**INSTRUCTIONS TO FOLLOW**
Across all the records below, count the lines that hold "słońca". State only that figure.

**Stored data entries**
BEGIN

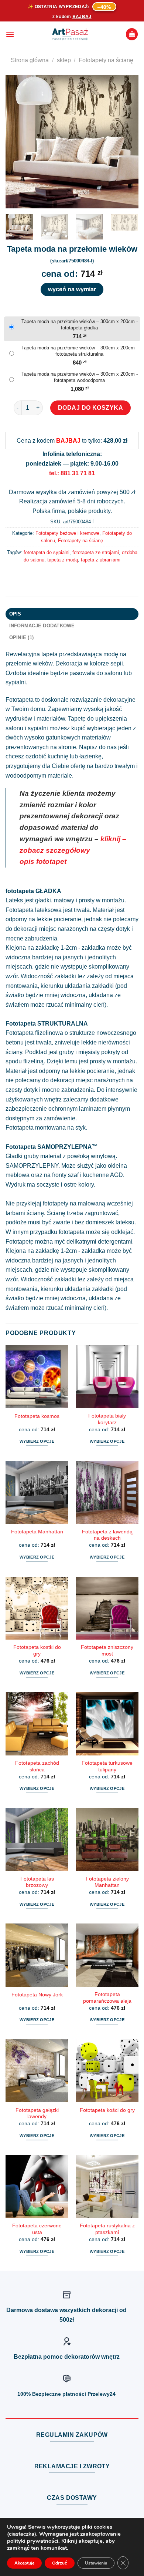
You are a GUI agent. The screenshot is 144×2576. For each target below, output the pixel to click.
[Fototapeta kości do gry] (107, 2070)
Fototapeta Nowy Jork (37, 1995)
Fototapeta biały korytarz (107, 1419)
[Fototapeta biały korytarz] (107, 1376)
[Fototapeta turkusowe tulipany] (107, 1723)
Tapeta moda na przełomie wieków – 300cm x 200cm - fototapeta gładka (79, 325)
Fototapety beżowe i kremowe (67, 533)
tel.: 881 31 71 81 (72, 473)
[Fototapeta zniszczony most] (107, 1608)
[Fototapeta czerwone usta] (37, 2186)
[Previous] (17, 141)
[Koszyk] (132, 34)
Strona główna (30, 60)
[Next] (126, 141)
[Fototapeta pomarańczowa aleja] (107, 1954)
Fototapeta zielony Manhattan (107, 1882)
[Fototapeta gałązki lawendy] (37, 2070)
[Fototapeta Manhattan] (37, 1492)
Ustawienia (96, 2563)
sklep (64, 60)
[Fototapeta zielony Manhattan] (107, 1839)
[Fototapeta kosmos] (37, 1376)
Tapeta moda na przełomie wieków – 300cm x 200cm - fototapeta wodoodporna (79, 377)
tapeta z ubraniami (100, 560)
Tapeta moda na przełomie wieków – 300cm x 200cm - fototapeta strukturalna (79, 351)
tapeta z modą (62, 560)
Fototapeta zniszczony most (107, 1650)
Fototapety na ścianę (106, 60)
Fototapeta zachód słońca (37, 1766)
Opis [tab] (15, 614)
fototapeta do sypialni (46, 552)
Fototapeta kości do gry (107, 2110)
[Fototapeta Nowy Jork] (37, 1954)
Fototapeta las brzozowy (37, 1882)
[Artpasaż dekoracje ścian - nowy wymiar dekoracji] (70, 34)
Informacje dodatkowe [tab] (42, 625)
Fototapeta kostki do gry (37, 1650)
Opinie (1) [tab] (21, 637)
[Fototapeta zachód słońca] (37, 1723)
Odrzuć (59, 2563)
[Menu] (10, 34)
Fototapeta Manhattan (37, 1531)
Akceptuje (24, 2563)
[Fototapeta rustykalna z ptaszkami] (107, 2186)
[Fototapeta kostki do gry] (37, 1608)
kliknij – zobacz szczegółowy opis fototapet (73, 850)
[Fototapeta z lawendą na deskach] (107, 1492)
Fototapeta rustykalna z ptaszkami (107, 2229)
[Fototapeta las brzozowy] (37, 1839)
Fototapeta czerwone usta (37, 2229)
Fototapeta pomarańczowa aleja (107, 1998)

END

**TASK OUTPUT**
2